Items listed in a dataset
Start of Block
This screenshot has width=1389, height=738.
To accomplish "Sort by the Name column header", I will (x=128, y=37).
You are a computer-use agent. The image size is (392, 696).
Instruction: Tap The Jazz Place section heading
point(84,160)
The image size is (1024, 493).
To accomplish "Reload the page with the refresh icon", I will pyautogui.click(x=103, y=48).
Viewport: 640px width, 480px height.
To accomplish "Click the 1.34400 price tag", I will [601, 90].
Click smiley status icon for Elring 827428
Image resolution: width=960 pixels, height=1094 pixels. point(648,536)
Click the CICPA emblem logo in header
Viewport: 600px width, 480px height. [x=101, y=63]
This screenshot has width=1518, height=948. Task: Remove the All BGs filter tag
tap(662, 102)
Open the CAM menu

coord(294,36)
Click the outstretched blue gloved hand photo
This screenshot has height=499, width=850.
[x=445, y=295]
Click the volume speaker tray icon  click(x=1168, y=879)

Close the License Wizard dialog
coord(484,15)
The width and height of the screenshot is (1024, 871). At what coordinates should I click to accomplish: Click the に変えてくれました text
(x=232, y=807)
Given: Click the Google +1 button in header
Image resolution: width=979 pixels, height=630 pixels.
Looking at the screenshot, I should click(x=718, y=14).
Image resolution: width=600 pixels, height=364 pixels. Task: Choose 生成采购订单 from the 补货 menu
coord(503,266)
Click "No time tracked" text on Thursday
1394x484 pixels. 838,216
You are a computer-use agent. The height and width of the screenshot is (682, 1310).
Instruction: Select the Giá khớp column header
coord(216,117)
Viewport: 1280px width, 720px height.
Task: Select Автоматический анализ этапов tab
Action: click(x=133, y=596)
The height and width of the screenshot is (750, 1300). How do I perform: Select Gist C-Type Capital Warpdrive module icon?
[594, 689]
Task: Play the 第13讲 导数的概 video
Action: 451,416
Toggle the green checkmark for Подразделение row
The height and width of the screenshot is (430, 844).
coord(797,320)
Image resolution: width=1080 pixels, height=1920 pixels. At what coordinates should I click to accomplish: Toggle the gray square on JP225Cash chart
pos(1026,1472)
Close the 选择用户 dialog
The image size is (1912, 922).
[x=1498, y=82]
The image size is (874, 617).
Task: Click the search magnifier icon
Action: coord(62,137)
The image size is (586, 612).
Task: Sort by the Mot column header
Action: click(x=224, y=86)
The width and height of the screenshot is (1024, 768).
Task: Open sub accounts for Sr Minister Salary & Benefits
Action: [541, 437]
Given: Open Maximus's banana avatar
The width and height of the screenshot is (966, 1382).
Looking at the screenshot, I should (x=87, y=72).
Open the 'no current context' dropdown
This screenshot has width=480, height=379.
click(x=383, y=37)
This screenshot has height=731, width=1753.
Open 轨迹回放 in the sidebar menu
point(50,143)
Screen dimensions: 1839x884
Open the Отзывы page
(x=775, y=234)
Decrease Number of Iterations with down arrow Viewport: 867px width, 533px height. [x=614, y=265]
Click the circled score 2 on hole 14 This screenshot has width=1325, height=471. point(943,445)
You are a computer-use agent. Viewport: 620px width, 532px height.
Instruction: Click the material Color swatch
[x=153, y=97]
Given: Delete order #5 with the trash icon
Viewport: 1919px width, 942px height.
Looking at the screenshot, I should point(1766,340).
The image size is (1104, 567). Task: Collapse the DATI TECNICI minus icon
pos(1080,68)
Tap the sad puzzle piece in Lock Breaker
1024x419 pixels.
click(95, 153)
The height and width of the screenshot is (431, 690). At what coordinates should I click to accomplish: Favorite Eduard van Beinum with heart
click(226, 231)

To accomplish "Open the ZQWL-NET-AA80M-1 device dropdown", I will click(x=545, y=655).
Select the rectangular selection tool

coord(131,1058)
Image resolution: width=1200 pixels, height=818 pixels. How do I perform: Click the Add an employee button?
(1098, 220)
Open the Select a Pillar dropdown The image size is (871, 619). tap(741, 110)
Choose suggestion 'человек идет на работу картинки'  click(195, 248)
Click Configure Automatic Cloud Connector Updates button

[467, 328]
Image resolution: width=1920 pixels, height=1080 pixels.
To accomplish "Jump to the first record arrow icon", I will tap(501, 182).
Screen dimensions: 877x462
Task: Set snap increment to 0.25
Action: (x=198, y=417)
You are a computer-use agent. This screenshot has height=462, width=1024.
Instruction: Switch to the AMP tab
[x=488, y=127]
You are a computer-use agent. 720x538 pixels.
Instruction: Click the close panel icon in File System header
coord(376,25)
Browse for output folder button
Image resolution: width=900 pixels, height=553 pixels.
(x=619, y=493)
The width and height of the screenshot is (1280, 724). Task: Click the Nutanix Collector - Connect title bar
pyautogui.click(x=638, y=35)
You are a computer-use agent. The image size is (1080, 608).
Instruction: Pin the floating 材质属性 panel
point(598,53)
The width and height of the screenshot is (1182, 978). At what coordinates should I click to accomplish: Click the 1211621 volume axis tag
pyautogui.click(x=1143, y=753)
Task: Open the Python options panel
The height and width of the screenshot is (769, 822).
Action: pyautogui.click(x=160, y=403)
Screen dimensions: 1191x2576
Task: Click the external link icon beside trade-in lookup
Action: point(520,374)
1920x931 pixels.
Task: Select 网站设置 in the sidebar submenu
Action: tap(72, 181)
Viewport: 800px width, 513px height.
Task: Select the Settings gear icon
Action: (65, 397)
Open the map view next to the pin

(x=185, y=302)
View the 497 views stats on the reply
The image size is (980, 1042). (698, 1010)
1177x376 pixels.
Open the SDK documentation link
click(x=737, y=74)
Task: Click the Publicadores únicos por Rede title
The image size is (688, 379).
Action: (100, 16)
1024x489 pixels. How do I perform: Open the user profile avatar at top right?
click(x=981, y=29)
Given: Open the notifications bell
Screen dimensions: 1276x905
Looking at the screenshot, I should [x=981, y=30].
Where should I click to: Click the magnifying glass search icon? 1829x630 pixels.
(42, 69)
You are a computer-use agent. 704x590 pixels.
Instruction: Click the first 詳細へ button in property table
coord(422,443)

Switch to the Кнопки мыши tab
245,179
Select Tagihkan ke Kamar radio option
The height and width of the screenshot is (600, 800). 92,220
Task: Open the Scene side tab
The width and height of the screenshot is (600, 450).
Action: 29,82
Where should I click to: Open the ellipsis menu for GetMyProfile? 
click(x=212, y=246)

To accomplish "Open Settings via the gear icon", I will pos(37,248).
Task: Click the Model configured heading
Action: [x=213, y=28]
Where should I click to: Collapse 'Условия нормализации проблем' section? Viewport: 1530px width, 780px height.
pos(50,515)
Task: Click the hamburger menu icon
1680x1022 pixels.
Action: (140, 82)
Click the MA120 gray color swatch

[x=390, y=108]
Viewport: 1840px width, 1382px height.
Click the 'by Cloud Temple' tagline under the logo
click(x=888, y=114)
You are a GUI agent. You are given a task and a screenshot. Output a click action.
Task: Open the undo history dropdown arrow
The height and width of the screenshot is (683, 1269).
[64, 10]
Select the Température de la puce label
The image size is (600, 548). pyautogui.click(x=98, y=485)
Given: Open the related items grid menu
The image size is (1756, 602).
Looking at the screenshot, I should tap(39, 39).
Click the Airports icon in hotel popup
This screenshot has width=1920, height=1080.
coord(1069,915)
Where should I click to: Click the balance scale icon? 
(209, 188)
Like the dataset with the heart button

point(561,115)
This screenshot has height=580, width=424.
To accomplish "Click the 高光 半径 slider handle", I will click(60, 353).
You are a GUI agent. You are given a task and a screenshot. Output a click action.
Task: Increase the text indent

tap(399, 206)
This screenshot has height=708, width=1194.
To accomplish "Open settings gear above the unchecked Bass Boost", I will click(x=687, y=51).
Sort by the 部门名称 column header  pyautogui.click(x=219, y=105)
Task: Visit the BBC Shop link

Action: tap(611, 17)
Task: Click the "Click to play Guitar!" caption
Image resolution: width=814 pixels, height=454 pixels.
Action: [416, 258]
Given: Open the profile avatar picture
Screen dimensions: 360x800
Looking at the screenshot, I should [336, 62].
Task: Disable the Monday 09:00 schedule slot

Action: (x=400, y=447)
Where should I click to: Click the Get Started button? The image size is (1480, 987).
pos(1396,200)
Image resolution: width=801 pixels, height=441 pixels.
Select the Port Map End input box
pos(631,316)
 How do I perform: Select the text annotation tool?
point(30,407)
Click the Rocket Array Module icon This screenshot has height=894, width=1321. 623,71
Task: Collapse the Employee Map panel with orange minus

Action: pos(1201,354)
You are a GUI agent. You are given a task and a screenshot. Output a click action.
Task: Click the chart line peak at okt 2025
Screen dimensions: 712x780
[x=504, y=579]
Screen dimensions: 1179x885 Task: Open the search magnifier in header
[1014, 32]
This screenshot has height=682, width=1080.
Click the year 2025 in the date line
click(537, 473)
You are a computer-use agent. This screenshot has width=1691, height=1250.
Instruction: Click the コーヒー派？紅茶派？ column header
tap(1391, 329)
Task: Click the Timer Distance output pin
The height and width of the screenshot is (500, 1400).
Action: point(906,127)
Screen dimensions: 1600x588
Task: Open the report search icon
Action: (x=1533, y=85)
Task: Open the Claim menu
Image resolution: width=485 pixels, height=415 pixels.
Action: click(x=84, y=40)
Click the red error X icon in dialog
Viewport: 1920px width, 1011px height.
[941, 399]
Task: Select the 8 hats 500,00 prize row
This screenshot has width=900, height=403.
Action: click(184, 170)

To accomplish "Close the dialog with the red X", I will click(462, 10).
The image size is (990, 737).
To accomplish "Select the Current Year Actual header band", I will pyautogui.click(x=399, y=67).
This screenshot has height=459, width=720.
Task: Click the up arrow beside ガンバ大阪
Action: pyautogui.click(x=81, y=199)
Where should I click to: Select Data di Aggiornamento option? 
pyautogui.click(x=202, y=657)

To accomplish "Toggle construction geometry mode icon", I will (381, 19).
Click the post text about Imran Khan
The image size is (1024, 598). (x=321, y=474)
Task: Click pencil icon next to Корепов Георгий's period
End of Block
:: Problem description ::
A single number is the answer: how many lines in the records above contain the word "computer".

:: Your solution ::
8